On Friday 20 February 2009, Tena Sakai wrote:
> Hi Scott,
>
> > What does explain and (it'll take a while to get
> > it) explain analyze select ... have to say?
>
> ---------------------------------------------------------------------------
>---------- Hash Join (cost=165264.65..55486119.31 rows=601095277 width=32)
> Hash Cond: (genotype.allele1id = a1.alleleid)
> -> Hash Join (cost=82632.33..34731274.54 rows=601095277 width=34)
> Hash Cond: (genotype.allele2id = a2.alleleid)

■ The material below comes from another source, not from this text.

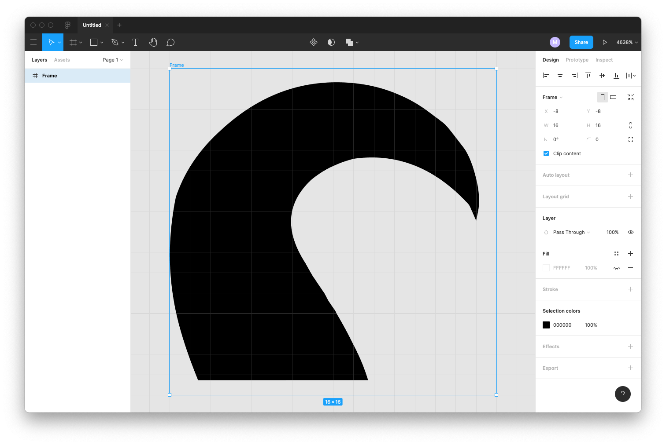Screen dimensions: 666x445
Task: Click the Share button
Action: click(581, 42)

> -> Seq Scan on genotype (cost=0.00..13976429.77 rows=601095277
> width=36) -> Hash (cost=42474.59..42474.59 rows=2447659 width=6) -> Seq
> Scan on allele a2 (cost=0.00..42474.59 rows=2447659 width=6) -> Hash
> (cost=42474.59..42474.59 rows=2447659 width=6)
> -> Seq Scan on allele a1 (cost=0.00..42474.59 rows=2447659
> width=6) (9 rows)
The above tells you that you don't have indices in place. Postgres chooses a
seq scan - which as the name implies scans all the rows in sequencial order.

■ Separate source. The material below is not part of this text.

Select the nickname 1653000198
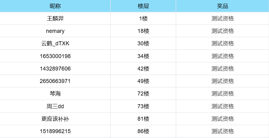click(x=55, y=56)
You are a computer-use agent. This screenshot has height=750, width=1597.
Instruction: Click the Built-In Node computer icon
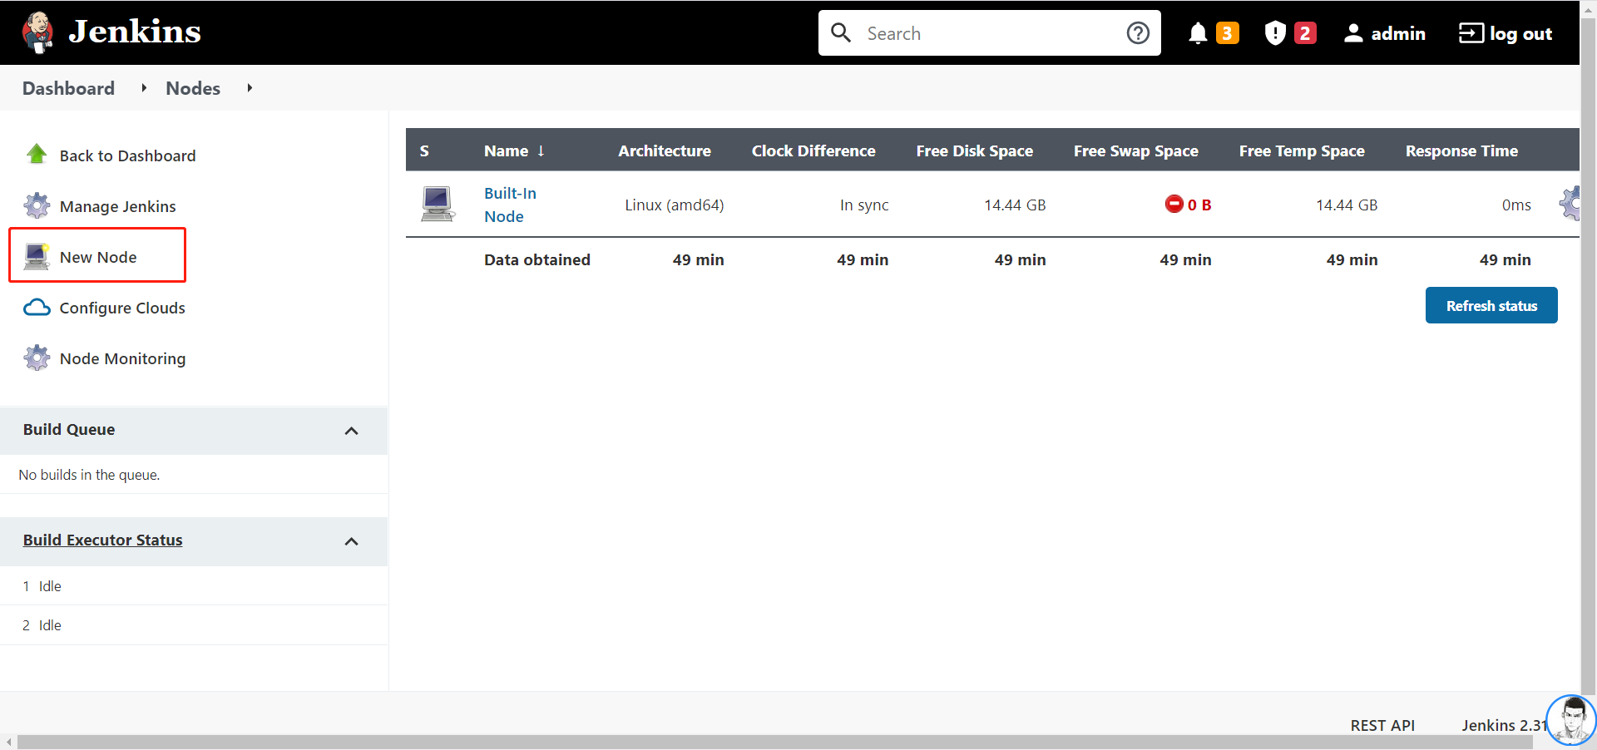coord(437,205)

I'd add an index on genotype.allele1id and genotype.allele2id
aka
create index gtallele1idx on genotype (allele1id);
create index gtallele2idx on genotype (allele2id);
and also on allele.alleleid:
create index alleleididx on allele (alleleid);
After a "analyze genotype" and "analyze allele" the query should perform much
better. The explain analyze should show you an index scan instead of the seq
scan after that.
HTH
Uwe